――武漢脱出オペレーションに携わった当事者の方を取材されてみて、いかがでしたか?
私たちが想像していなかった、知らなかった、感染症と隣り合わせのオペレーションでした。ご苦労といったら当たり前の言葉過ぎてしまいますが、皆さんが本当に苦労されてあのオペレーションが成立していました。初めて知ることばかりで、すごく生々しい証言です。ここまで大変だったのかということを、ぜひ皆さんにも見て、知っていただきたいです。
あの当時は、まだコロナという感染症のこともあまり分かっておらず、感染するかもしれない危険の中、そして防護服なども十分ではない中で、皆さんが必死で対応されていました。感染症が理由でチャーター機を飛ばすのも、日本は初めてということで、「初めての感染症で、初めてのチャーター機、初めてのオペレーション」と、初めてのことばかり。自分たちが感染するかもしれないという恐怖と不安と隣り合わせの中でのオペレーションだったんだとよく分かりました。
――現地では中国の方の協力もあったとのことですが?
さまざまな人たちの尽力があって可能になったオペレーションだったんですよね。日本にお世話になったから恩返しをしたいと一生懸命頑張ってくださった方がいた。自分の身の危険も顧みず、手を上げてくれた方がいた。人間関係、人間のつながりが生かされたということだなと思いました。
――これまでのコロナについての報道を振り返っていかがですか?
これまで新型コロナウイルスの報道に携わって一番難しいと思ったのは、感染症がもたらす被害の全体像が見えてこないことです。

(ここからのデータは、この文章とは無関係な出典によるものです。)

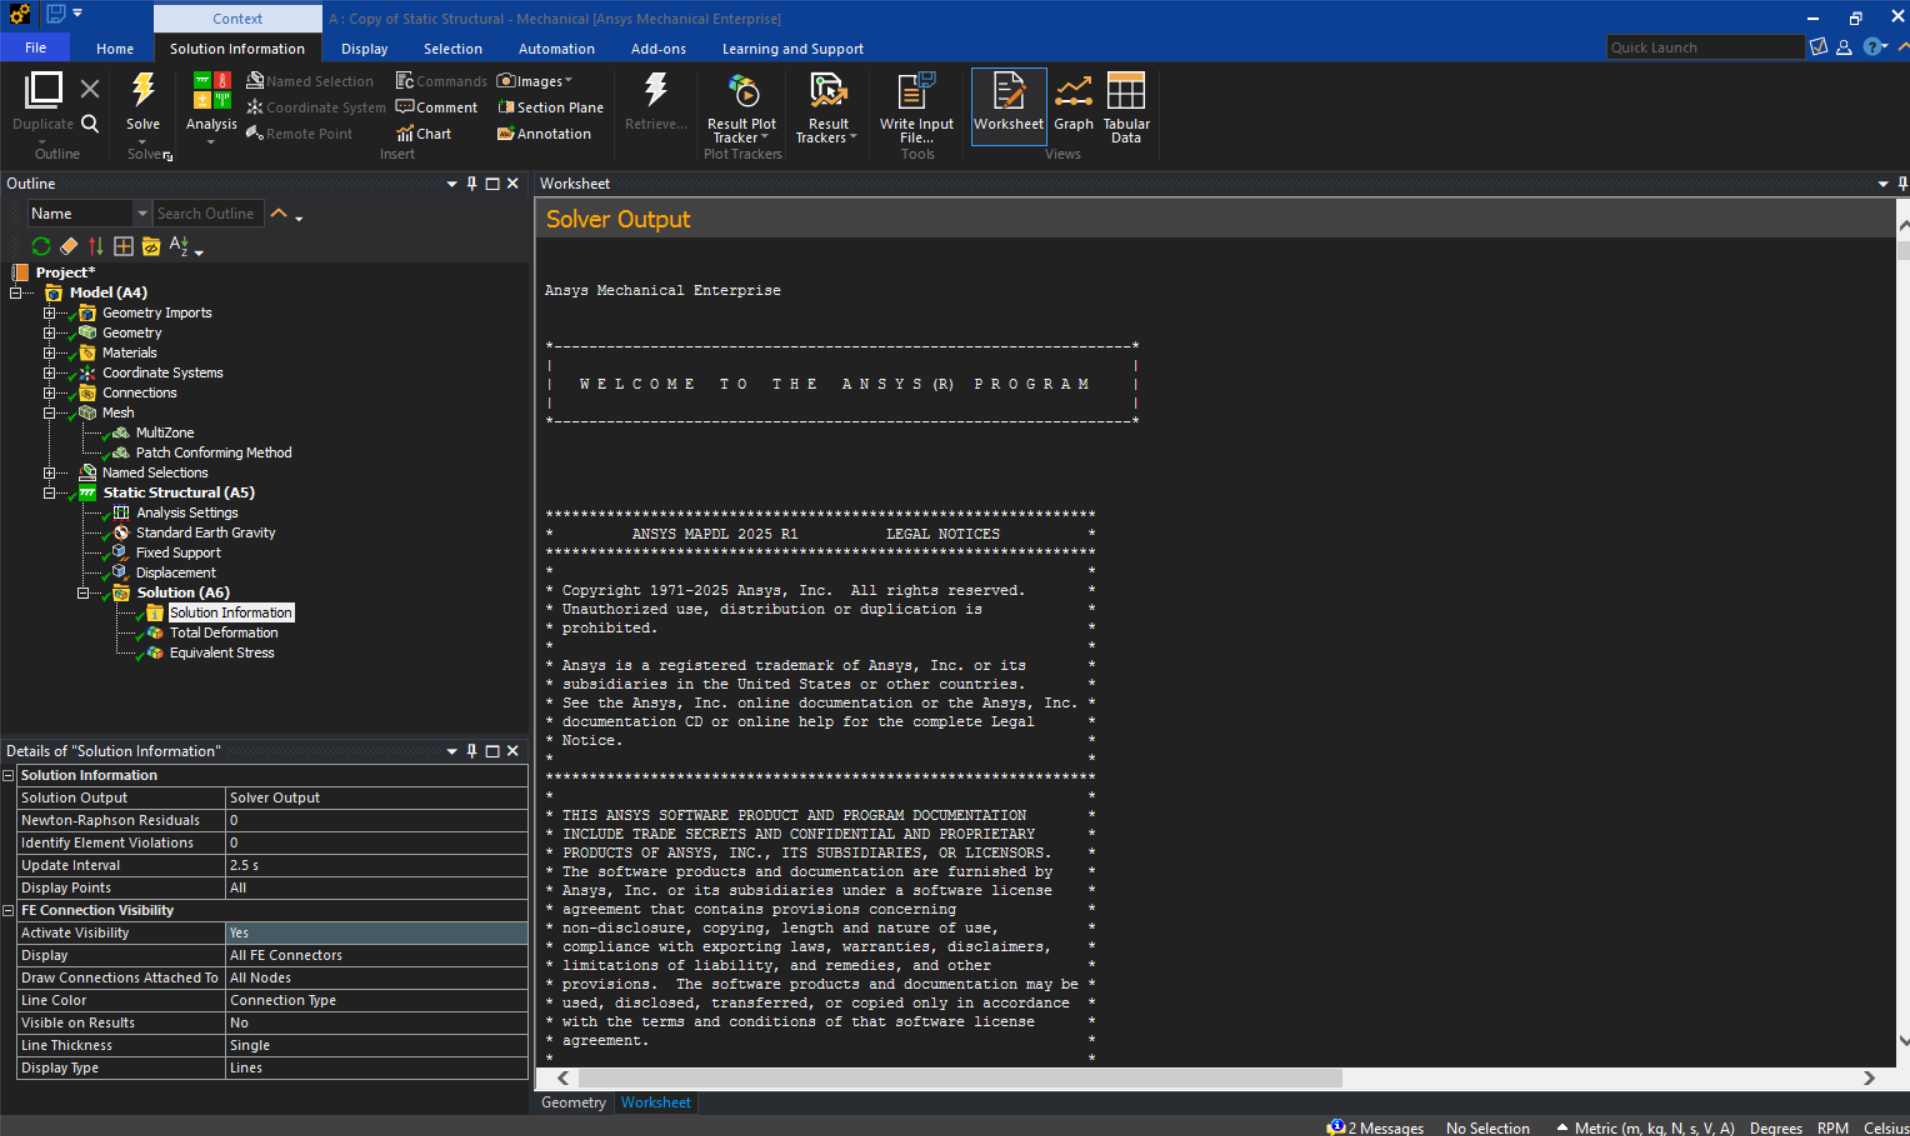The image size is (1910, 1136).
Task: Toggle Activate Visibility value Yes
Action: point(376,933)
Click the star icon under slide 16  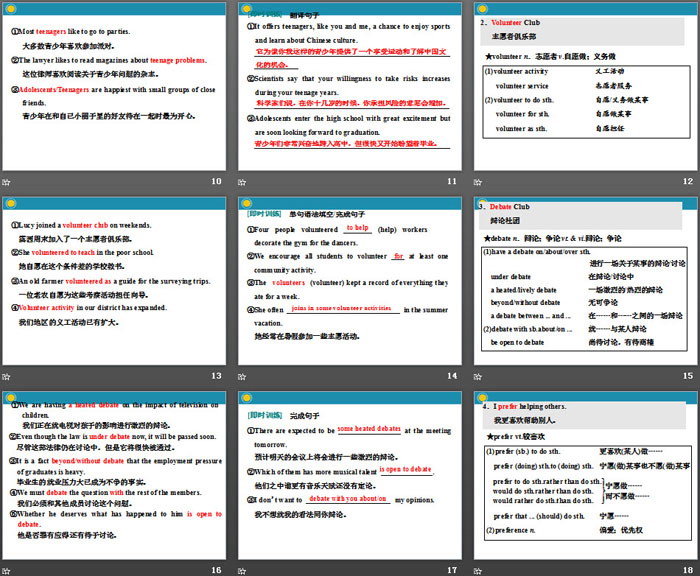(x=8, y=569)
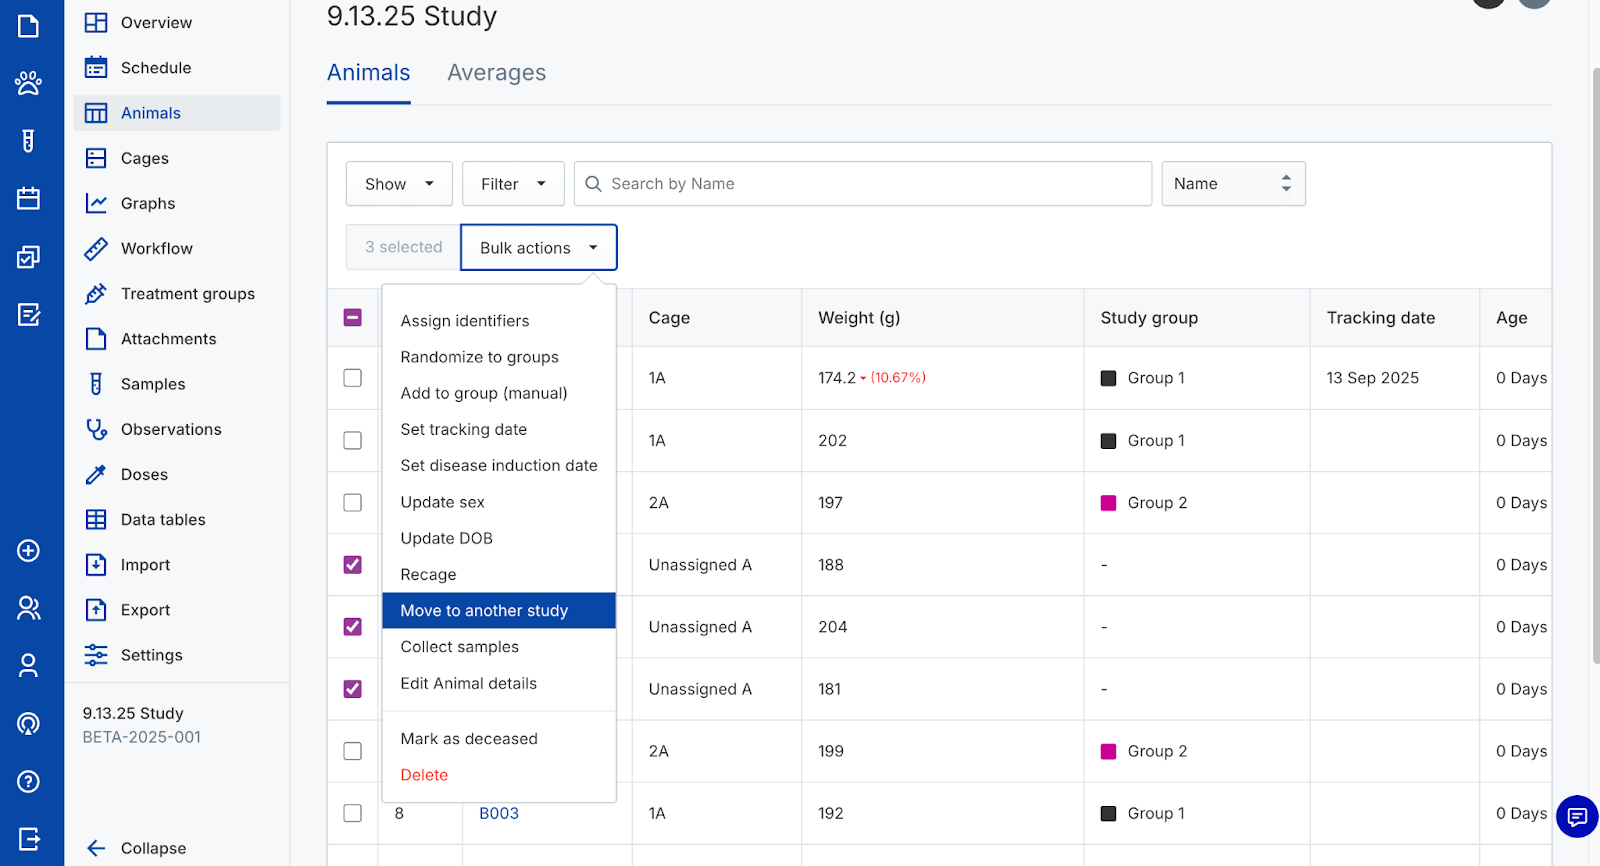Click the Graphs chart icon in sidebar

(96, 204)
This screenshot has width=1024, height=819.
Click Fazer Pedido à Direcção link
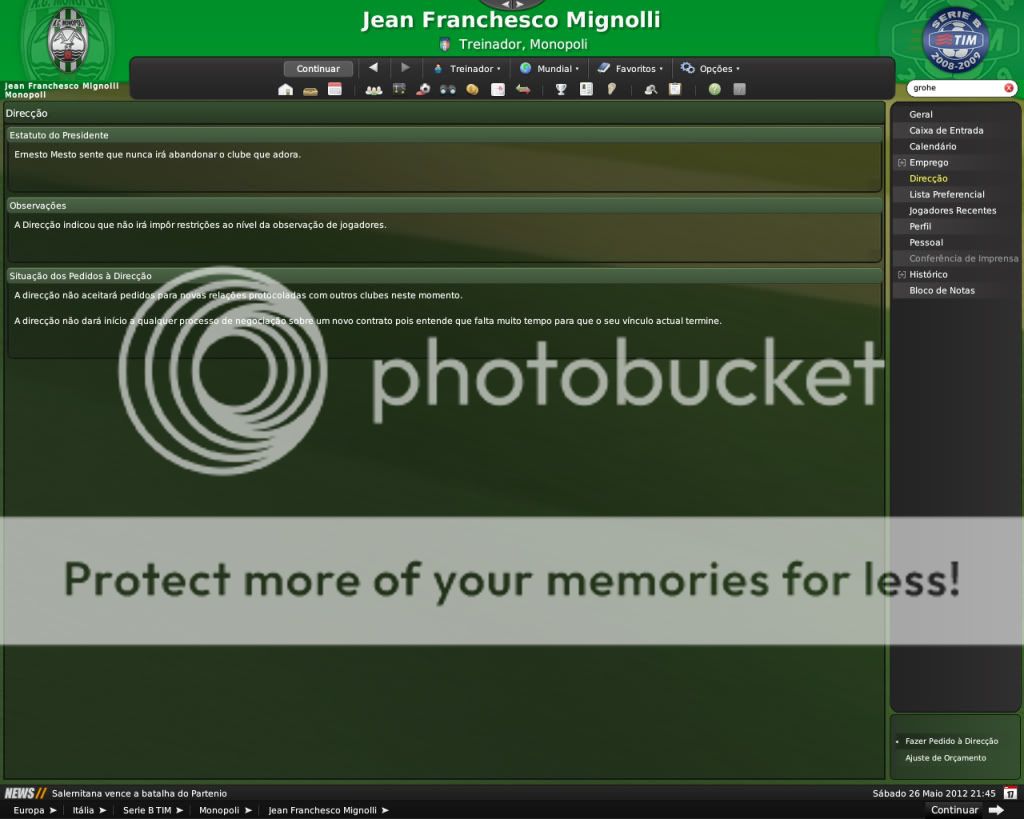click(x=951, y=741)
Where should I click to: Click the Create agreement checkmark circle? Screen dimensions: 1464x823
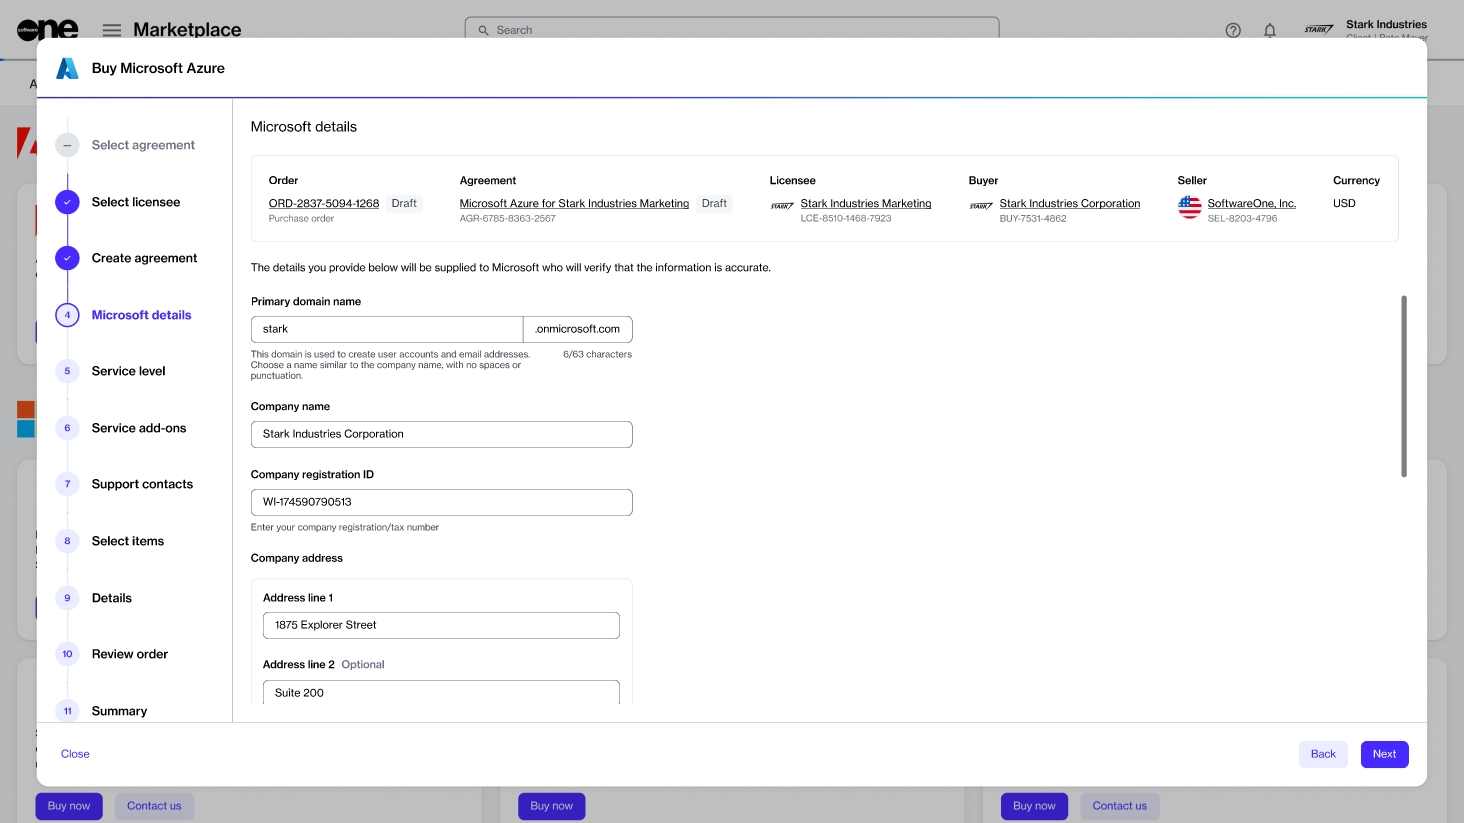[x=67, y=258]
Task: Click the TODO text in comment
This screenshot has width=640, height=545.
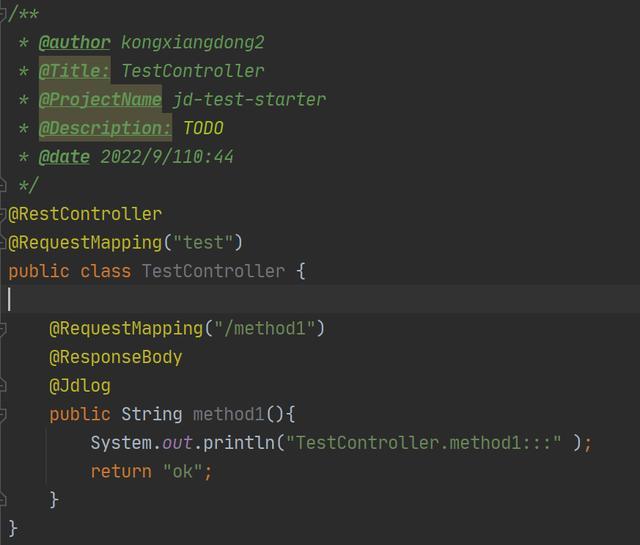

私たちは、この“大きな象”は鼻が長いのか、しっぽが長いのかが分からず、手探りで報道をしてきた。いろんなところを触ってみながら、きっとこの“象”はこんな“象”だ、と探り探りしながら伝えてきたんだと思います。
ですから、断定的になるのは危険だと思います。断定できないのが感染症ですし、私たちは目に見えないウイルスと闘っているわけです。共存しなければならないという考えもあると思いますが、全体像が見えていないと正しい共存の仕方も見えてこないと思います。
“安心だ”ということも危ないし、“ものすごく怖いんだよ”と煽ってばかりというのも違いますし、事実関係に基づいて粛々と丁寧に伝えていくべき事柄だと思います。
――今回久しぶりにご自身で現場取材をされていかがでしたか?
現場はいいなと思いました。本当にやりがいがあります。人のお話を聞くのが私の仕事みたいなところがあるので。茂木外相とも久しぶりにお会いして長時間お話を聞くことができて。現場に行くと、すごく夢中になっちゃうというか。勝負みたいなものです。
――視聴者にメッセージをお願いします。
外務省の在外公館の大事な仕事は“邦人保護”だといいます。でも私は今まで、その言葉を聞いてもなかなかピンとこなかったんです。しかし今回取材をしてこの番組を通じて、邦人保護が一番の仕事であり、皆さんが体を張って仕事をされているということが身に染みて分かりました。
感染症の恐怖とも闘いながら、日本人とその家族を救出するということにどれだけの時間と労力が費やされたかを、ぜひ皆さんに見ていただきたいです。